Raffensperger entgegnete dem Mitschnitt zufolge: "Wir müssen zu unseren Zahlen stehen. Wir glauben, unsere Zahlen stimmen." Der Staatssekretär verwies darauf, dass die Ergebnisse auch vor Gericht Bestand gehabt hätten. In Georgia finden am Dienstag auch Stichwahlen um zwei Senatssitze statt, deren Ergebnis die Mehrheit der Republikaner in der Parlamentskammer in Washington kippen könnte.
Im Artikel der "Washington Post" hieß es, das "umherschweifende und teilweise unzusammenhängende Gespräch" zeige, wie "besessen und verzweifelt" der Präsident angesichts seiner Wahlniederlage sei.
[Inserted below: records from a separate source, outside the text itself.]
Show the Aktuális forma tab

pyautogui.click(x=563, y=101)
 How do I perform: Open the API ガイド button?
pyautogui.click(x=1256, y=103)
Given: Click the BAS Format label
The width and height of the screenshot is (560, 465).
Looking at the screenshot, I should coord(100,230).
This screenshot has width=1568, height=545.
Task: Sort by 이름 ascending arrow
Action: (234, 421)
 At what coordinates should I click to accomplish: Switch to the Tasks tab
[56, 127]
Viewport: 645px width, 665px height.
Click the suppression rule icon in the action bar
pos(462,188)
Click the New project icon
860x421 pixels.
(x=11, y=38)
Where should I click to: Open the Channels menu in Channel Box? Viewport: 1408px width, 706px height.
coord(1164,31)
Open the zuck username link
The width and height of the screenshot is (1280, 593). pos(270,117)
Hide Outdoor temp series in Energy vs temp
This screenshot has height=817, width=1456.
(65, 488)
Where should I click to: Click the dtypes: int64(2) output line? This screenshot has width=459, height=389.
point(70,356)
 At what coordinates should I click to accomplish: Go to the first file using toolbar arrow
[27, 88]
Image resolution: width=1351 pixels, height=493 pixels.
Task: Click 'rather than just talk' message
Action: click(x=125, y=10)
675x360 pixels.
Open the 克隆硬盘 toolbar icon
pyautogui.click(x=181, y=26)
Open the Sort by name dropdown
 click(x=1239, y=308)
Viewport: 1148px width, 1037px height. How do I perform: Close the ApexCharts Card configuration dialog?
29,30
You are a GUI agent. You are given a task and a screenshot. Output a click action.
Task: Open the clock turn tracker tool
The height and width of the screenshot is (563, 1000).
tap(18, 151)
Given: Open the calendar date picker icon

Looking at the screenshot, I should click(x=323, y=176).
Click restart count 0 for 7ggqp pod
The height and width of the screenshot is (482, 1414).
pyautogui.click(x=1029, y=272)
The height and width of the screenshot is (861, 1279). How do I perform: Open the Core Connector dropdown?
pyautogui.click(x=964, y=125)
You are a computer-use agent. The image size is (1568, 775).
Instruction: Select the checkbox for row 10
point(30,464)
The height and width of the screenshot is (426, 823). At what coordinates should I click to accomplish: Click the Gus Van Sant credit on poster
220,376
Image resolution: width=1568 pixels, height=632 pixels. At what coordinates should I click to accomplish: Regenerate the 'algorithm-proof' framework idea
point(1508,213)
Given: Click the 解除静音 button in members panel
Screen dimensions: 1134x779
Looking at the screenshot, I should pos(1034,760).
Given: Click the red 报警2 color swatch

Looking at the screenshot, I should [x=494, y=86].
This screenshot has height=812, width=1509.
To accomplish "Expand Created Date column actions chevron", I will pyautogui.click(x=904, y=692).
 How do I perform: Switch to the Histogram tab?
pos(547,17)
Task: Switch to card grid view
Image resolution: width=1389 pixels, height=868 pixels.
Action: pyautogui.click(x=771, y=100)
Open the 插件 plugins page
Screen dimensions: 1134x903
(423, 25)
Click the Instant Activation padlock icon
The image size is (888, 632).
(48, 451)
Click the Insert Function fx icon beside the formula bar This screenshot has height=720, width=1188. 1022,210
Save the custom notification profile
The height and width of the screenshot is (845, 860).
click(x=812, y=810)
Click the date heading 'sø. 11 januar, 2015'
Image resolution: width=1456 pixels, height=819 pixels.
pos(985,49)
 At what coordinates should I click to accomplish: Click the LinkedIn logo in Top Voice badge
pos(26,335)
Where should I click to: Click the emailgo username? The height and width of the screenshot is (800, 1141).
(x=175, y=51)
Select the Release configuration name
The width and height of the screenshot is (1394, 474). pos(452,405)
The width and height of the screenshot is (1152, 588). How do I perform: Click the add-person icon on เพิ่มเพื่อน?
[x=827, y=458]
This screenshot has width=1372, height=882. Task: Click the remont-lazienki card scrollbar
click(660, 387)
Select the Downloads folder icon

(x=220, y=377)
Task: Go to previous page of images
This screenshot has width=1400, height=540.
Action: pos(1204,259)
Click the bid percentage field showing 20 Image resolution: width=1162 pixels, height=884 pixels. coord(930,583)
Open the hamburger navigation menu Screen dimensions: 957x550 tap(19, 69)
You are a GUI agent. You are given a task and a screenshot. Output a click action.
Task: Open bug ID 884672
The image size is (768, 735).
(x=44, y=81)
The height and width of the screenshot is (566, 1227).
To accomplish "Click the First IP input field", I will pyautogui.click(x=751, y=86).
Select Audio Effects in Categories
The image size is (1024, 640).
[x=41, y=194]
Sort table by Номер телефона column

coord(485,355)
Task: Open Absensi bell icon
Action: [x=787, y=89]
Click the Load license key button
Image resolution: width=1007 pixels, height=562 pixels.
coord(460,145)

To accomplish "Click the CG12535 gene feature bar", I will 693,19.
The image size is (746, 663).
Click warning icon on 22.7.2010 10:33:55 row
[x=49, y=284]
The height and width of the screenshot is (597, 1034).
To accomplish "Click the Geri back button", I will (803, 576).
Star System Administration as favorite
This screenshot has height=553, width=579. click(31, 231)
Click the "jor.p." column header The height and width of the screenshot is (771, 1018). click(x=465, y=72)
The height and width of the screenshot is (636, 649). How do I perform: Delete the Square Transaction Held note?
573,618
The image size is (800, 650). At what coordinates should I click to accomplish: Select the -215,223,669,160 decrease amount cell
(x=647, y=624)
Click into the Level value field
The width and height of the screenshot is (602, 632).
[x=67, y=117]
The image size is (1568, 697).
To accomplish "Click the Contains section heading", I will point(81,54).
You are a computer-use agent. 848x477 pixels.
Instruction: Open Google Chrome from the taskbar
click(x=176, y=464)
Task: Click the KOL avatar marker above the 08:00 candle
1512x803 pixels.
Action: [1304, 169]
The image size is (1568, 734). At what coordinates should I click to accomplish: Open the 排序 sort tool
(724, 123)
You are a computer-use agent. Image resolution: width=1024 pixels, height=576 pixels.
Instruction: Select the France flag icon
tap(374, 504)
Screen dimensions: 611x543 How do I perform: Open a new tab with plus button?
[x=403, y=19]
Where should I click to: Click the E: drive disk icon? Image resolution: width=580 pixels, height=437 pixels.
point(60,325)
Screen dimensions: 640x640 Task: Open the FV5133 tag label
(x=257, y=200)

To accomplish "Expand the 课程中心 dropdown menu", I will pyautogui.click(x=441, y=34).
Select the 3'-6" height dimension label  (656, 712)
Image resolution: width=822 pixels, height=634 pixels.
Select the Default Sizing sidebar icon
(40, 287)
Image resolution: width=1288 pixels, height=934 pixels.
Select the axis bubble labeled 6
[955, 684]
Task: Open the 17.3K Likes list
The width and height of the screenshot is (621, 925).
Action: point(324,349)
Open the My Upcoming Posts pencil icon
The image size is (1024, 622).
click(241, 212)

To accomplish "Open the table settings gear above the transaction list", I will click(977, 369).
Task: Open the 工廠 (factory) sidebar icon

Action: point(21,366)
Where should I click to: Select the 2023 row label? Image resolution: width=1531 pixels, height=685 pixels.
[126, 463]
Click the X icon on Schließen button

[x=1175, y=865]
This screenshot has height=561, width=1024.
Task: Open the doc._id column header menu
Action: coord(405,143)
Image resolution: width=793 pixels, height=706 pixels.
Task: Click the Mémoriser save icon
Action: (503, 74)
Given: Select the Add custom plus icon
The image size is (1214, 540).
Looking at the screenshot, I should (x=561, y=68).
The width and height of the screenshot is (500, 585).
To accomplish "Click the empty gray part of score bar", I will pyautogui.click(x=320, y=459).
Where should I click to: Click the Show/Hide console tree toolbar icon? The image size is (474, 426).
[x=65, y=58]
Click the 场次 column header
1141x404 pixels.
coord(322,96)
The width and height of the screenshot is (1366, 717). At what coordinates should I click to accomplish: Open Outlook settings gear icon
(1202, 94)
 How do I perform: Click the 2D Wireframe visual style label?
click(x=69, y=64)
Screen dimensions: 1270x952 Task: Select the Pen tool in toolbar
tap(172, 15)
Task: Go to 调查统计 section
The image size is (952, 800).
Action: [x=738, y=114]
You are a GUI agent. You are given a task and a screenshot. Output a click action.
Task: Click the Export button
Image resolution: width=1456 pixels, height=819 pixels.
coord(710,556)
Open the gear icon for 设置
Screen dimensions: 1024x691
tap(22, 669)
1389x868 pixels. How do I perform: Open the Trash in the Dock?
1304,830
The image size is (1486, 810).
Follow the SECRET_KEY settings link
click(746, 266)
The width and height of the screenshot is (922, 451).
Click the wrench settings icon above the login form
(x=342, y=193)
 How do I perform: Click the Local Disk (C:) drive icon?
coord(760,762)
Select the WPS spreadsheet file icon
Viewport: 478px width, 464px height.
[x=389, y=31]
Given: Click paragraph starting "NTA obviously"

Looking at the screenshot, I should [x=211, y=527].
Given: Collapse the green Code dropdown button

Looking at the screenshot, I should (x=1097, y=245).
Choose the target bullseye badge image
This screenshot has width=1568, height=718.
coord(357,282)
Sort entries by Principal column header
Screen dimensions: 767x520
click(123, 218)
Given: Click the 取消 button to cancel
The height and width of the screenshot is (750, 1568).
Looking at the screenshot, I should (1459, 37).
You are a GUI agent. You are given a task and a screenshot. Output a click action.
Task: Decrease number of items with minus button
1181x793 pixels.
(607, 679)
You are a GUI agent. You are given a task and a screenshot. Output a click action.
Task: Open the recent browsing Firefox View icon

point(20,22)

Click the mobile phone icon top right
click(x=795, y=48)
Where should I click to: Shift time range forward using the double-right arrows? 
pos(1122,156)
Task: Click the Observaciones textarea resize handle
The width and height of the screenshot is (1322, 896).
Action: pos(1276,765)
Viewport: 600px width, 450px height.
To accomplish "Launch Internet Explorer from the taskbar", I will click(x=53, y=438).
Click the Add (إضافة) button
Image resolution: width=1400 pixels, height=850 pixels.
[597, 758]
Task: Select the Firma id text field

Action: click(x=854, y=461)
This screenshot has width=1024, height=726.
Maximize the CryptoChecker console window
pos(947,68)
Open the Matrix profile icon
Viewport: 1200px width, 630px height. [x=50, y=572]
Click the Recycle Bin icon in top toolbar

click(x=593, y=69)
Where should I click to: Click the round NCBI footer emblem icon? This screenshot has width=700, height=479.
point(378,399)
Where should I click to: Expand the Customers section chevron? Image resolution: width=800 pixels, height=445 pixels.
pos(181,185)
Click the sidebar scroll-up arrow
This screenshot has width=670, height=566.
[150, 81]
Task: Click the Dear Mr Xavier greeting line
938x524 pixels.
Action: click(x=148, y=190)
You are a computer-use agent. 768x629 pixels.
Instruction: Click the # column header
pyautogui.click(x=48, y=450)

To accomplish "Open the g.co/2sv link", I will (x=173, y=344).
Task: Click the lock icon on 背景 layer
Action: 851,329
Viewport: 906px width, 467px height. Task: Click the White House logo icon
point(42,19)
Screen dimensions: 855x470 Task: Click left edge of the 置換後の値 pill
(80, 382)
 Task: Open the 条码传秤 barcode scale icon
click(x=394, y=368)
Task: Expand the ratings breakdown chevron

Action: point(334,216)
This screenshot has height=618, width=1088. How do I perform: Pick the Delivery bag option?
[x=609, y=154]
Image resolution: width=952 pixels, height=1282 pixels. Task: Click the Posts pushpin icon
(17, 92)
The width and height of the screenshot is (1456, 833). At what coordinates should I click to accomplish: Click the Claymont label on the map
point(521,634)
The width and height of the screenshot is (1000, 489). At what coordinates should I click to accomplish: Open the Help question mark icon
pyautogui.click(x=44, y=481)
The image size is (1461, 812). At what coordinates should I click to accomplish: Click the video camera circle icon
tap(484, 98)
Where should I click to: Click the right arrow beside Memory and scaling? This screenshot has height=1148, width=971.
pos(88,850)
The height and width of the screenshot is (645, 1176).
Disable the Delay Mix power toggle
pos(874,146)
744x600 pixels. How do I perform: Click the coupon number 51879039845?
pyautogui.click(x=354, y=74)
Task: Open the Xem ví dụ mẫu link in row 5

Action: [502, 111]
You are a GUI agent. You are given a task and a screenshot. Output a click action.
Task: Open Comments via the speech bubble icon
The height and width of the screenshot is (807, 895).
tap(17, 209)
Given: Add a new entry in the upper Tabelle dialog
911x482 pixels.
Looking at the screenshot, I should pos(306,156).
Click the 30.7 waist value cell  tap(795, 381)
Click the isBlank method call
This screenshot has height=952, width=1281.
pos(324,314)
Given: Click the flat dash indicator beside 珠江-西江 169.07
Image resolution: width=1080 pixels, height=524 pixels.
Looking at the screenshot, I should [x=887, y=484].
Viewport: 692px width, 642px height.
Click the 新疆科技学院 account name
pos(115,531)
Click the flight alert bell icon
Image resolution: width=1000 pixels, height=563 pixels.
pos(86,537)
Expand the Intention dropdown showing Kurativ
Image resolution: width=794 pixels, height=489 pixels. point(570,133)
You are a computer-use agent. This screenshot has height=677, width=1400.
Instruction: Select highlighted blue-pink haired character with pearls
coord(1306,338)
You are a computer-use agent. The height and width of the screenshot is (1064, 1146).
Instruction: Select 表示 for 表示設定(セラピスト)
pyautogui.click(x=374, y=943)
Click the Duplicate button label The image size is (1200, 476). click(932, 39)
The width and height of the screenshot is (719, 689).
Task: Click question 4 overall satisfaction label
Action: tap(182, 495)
Trump glaube noch immer, dass er das Ergebnis in genügend Staaten ändern könnte, um sich eine zweite Amtszeit zu sichern. Der Republikaner weigert sich weiterhin, den Sieg seines demokratischen Konkurrenten Joe Biden anzuerkennen. Dieser soll am 20. Januar vereidigt werden.
"Dreister Machtmissbrauch"
Trumps Bemühungen stellen in den Augen der gewählten US-Vizepräsidentin Kamala Harris einen Fall von "dreistem Machtmissbrauch" dar. Das Handeln des Republikaners lasse "die Stimme der Verzweiflung" erkennen, sagte die Demokratin am Abend (Ortszeit) bei einem Wahlkampfauftritt in der Stadt Savannah in Georgia. Trump und seine Republikaner hätten in dem Bundesstaat sechs Klagen gegen das Ergebnis eingereicht und seien damit erfolglos geblieben.